Things become a lot trickier when answering if those who already own previous editions should run out and purchase the new books. Personally I would say if you’re playing with worn but well-loved editions up to the fourth then you really should pick these up, even if only in PDF. If you happen to have either the fifth or sixth edition, and you’re not a diehard completist, you might want to see if a friend has a copy and peruse that before making up your mind.
I do have to say, in my opinion, I think it’s a bit of a cheat and a money grab by Chaosium to release the Investigator’s Guide and Keeper’s Rulebook and indicate they’re both core volumes. The Keeper’s Rulebook is the one you need. While the Investigator’s Guide does have more elaborate and detailed rules for character creation they certainly aren’t a must. Plus there’s approximately one hundred pages of redundant material in The Investigator’s Guide and what isn’t happens to be a lot of material just tossed in from previous supplements over the years. I’ll admit the players do get help explaining gameplay about investigations and digging up clues but it isn’t as if that info can’t be explained by the Keeper prior to play.
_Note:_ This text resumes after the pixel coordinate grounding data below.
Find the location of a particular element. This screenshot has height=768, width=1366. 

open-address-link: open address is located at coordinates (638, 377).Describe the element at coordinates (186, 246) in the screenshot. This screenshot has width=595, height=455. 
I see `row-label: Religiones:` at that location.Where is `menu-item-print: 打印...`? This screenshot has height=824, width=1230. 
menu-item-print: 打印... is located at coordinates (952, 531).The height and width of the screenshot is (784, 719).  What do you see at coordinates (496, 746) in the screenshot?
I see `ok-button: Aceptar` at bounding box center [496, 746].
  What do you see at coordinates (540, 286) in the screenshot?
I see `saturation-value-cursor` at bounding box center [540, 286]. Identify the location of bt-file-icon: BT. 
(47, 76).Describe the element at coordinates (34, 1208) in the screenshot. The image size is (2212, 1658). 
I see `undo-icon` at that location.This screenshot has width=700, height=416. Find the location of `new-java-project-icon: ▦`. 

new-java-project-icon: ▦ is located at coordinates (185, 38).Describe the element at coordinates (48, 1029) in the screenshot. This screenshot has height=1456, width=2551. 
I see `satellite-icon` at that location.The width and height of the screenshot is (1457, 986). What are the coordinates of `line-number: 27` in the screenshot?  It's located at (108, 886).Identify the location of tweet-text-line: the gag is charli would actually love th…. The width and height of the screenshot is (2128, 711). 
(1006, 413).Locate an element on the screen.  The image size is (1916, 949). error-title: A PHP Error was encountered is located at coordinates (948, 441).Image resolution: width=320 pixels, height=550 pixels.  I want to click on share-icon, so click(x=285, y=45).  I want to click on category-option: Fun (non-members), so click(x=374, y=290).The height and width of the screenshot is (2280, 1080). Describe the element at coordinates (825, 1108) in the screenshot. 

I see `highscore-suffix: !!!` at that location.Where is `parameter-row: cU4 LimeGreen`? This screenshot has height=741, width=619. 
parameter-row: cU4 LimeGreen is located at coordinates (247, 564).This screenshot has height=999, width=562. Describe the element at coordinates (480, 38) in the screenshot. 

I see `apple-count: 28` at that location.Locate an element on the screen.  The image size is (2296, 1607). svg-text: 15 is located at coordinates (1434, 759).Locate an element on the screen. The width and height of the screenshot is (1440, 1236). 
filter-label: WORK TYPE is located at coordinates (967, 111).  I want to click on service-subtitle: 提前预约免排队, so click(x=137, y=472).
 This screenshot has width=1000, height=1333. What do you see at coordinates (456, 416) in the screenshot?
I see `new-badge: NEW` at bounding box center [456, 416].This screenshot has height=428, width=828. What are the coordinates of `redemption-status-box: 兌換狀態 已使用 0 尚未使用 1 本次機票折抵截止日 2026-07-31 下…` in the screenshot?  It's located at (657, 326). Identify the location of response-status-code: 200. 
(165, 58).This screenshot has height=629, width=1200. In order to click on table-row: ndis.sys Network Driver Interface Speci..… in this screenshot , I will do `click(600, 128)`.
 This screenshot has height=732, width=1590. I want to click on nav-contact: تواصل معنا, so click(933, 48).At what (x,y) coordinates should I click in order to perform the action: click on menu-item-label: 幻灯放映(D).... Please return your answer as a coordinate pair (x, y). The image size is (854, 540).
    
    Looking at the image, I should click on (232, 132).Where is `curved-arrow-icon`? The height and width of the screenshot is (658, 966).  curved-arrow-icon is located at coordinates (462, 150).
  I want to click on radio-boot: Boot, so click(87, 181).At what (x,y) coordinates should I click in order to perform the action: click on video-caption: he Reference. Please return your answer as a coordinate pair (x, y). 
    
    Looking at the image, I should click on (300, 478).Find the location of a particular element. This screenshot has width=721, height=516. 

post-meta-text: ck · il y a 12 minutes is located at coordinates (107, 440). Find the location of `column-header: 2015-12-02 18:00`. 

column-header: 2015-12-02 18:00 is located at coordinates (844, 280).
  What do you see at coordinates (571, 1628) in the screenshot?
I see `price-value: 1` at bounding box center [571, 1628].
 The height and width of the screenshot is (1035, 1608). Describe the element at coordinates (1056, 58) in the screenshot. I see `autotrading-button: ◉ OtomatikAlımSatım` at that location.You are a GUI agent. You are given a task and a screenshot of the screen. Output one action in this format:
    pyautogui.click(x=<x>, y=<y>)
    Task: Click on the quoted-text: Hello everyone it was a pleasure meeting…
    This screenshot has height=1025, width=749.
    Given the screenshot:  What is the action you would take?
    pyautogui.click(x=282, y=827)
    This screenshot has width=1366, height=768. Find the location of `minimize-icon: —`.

Overall I like some of the changes, dislike others, and wonder what was the point of a few more. Yet even with the variety of warts I still think Call of Cthulhu is excellent and my go to choice for roleplaying in the Lovecraft Mythos. I don’t think the 7th edition is the complete reworking of the system that it needs but more along the lines of a new coat of polish. Hopefully the future holds an eighth edition which will finally do the work that needs to be done. Truthfully though I still think CofC is an essential read for Game Masters of all stripes even though all the great work currently being done by companies like Pinnacle Entertainment, Evil Hat Productions, and Pelgrane Press (yes, I’ve warmed to Trail of Cthulhu a bit more since my original review) with horror gaming or bringing horror to their generic RPGs might make Call of Cthulhu a little less essential than before.